Sul fronte della sicurezza alimentare e idrica le cose vanno anche peggio: ci sono chiare indicazioni che i progressi fatti negli ultimi anni a livello globale non solo stanno rallentando, ma vengono cancellati dal cambiamento climatico. Attraverso “l’aumento delle temperature medie e l’alterazione degli schemi delle precipitazioni, il cambiamento climatico sta iniziando a invertire anni di progressi nell’affrontare l’insicurezza alimentare e idrica che colpisce ancora le popolazioni più svantaggiate del mondo, negando loro un aspetto essenziale della buona salute”. Nel 2020, fino al 19% della superficie terrestre globale è stata colpita da siccità estrema, valore che non aveva mai superato il 13% tra il 1950 e il 1999. Il caldo record diminuisce anche la resa delle principali colture mondiali, base dell’alimentazione di miliardi di persone: nel 2020 si registra una riduzione del 6% per il mais, 3% per il frumento invernale, 5,4% per la soia e 1,8% per il riso, rispetto al 1981-2010.

Non abbiamo imparato la lezione del Covid-19

E poi c’è il preoccupante capitolo malattie infettive.
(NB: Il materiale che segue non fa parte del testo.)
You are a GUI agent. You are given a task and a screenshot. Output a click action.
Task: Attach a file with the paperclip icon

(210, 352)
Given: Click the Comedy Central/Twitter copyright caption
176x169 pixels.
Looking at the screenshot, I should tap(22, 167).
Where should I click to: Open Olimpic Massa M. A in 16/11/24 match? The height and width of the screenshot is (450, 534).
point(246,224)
Il cambiamento climatico crea condizioni favorevoli alla proliferazione, lo sviluppo, la diffusione geografica e la trasmissione di molti agenti patogeni veicolati dall’acqua, dall’aria, dal cibo e da altri vettori. È il caso della malaria, ma anche del virus dengue, il virus Zika e il virus chikungunya, che attualmente colpiscono principalmente le popolazioni dell’America centrale, del Sud America, dei Caraibi, dell’Africa e dell’Asia meridionale. Migliorano anche le condizioni di diffusione del colera.
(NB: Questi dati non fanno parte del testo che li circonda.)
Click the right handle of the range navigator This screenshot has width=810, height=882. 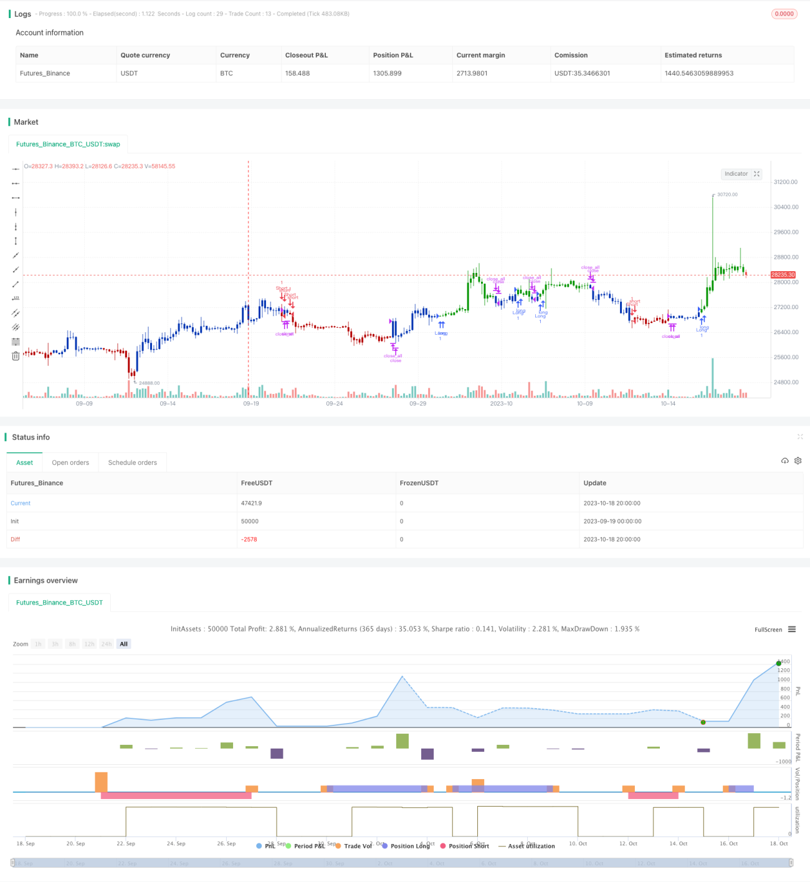(791, 863)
E gli Stati non sono preparati a dovere per nessuna di queste sfide. “Anche con prove schiaccianti sugli impatti dei cambiamenti climatici sulla salute”, nota Lancet, “i paesi non stanno fornendo una risposta di adattamento proporzionata ai crescenti rischi che le loro popolazioni devono affrontare”. Nel 2020, 104 (63%) dei 166 paesi considerati nello studio non hanno avuto un alto livello di attuazione dei quadri nazionali di emergenza sanitaria, fatto che li lascia impreparati a rispondere a pandemie ed emergenze sanitarie legate al clima.

Tutti motivi che rendono davvero cruciale l’appuntamento della COP26 che si apre fra due settimane a Glasgow. Siamo a un bivio. I risultati dei dibattiti sulla spesa nazionale e dei negoziati internazionali sul clima o “bloccheranno l’umanità in un ambiente sempre più estremo e imprevedibile”, afferma il rapporto, oppure “offriranno un futuro di salute migliore, riduzione delle disuguaglianze e sostenibilità economica e ambientale”.